Your first suggestion isn’t an additional alternative, it’s just a subdivision within 4 or 5.
I’m not sure I understand the second one. Are you trying to draw the distinction between consequentialism and non-consequentialist moralities? If so, I think that is usually considered to be a distinction in normative ethics rather than metaethics. Although I repeatedly use “preferences” and “values” in this post, that was just for convenience rather than trying to imply that morality must have something to do with values.
Perhaps, but it seems like there’s a substantive difference between those who believe there are no facts about what all intelligent beings should value and between those who believe that in addition to that, there are also no facts about what humans should value.
Could you give an example of one of these positions put in terms that would be inclusive of both consequentialist and non-consequentialist ethical theories?
Sure. 1. Most intelligent beings in the multiverse end up sharing similar moralities. This came about because there are facts about what morals one should have. For example, suppose there are facts about what preferences one should have along with facts about what decision theory one should use or what prior one should have, and species that manage to build intergalactic civilizations (or the equivalent in other universes) tend to discover all of these facts. There are occasional paperclip maximizers that arise, but they are a relatively minor presence or tend to be taken over by more sophisticated minds.
OP discusses “facts about what everyone should value”, (which is an odd use of the term “fact”, by the way). His classification is:
There is a unique set of values which
is a limit
is an attractor of sorts
There is no unique set of values
(I failed to understand what this item says)

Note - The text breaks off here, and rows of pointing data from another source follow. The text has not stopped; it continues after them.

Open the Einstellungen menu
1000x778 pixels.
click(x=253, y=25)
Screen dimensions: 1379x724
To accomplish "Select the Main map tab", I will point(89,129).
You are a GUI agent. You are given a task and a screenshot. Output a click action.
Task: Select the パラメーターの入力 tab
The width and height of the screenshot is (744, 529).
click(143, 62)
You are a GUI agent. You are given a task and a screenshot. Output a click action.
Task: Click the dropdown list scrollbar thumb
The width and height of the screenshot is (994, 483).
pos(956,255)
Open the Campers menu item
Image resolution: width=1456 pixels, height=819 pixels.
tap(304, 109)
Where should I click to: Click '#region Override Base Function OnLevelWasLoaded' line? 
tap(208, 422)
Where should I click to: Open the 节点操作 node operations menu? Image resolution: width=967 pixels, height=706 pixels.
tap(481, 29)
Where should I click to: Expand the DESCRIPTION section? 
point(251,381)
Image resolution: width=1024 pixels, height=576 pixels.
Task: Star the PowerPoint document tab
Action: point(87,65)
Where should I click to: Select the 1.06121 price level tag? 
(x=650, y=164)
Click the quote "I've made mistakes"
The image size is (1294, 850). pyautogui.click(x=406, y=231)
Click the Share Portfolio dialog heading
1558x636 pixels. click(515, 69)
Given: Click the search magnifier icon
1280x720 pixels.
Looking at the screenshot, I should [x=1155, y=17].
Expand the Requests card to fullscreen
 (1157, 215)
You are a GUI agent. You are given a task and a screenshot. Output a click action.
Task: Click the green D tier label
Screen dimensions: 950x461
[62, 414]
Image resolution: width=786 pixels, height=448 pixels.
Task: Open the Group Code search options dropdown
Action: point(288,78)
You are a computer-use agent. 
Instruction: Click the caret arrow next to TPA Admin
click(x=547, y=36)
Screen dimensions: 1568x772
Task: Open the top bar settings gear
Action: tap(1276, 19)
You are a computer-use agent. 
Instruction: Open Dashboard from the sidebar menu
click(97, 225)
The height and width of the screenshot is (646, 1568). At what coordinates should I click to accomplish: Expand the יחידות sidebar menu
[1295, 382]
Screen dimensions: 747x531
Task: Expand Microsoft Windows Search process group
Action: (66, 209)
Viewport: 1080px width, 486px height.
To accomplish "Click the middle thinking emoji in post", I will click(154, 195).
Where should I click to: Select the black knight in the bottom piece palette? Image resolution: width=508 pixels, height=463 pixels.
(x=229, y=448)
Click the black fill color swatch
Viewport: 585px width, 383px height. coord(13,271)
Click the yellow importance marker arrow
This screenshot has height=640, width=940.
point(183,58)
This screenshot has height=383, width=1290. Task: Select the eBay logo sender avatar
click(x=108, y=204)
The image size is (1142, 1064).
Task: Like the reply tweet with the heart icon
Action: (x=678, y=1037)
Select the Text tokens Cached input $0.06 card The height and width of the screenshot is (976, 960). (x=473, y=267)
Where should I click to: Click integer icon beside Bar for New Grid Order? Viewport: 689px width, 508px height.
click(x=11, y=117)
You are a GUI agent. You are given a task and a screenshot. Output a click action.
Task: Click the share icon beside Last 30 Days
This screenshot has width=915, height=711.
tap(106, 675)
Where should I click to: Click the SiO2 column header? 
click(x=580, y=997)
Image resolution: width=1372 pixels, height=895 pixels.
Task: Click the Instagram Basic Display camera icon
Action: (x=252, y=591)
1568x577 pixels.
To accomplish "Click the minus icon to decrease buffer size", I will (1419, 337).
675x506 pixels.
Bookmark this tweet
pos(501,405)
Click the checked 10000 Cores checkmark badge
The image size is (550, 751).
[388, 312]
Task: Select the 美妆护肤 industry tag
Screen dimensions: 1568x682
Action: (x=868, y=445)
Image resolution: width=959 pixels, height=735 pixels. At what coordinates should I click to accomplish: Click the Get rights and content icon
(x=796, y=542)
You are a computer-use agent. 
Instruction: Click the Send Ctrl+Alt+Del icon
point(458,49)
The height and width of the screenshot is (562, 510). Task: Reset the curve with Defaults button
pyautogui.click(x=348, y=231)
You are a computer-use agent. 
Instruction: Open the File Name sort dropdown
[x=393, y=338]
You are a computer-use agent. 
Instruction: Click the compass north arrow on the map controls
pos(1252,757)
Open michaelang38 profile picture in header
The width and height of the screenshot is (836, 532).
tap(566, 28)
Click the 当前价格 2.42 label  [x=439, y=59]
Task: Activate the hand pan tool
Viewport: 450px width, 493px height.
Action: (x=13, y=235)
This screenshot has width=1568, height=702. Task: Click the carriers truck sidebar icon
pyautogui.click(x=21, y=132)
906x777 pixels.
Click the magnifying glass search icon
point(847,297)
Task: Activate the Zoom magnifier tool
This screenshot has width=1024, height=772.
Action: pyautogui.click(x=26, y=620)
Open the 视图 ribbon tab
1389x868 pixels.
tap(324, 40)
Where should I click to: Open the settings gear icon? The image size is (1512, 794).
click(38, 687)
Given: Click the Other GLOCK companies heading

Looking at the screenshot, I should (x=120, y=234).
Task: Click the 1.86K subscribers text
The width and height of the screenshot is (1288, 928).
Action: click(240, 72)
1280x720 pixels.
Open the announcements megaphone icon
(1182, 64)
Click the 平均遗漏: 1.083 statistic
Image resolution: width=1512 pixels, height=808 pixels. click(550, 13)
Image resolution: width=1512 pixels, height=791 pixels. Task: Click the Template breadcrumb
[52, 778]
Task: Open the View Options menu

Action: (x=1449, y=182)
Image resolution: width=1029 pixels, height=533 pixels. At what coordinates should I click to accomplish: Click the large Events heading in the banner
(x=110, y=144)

but you can come up with your own “consistent” (in some sense) set of preferences to optimize for
you cannot come up with a consistent set of values (preferences?), though you can optimize for each one separately
value is not something you can optimize for at all.
Eliezer’s position is something like “1. but limited to humans/FAI only”, which seems like a separate hypothesis. Other options off the top of my head are that there can be multiple self-consistent limits or attractors, or that the notion of value only makes sense for humans or some subset of them.
Or maybe a hard enough optimization attempt disturbs the value enough to change it, so one can only optimize so much without changing preferences. Or maybe the way to meta-morality is maximizing the diversity of moralities by creating/simulating a multiverse with all the ethical systems you can think of, consistent or inconsistent. Or maybe we should (moral “should”) matrix-like break out of the simulation we are living in and learn about the level above us. Or that the concept of “intelligent being” is inconsistent to begin with. Or...
Options are many and none are testable, so, while it’s good to ask grand questions, it’s silly to try to give grand answers or classification schemes.
To fill in the gap in 3: There is no unique set of values, but there is a unique process for deriving an optimal set of consistent preferences (up to some kind of isomorphism), though distinct individuals will get different results after carrying out this process.
As opposed to 4, which states that there is some set of processes that can derive consistent preferences but that no claims about which of these processes is best can be substantiated.
And as I said above, Eliezer believes something like 3, but insists on the caveat if we consider only humans, all consistent sets of preferences generated will substantially overlap, and that therefore we can create an FAI whose consistent preferences will entirely overlap that set.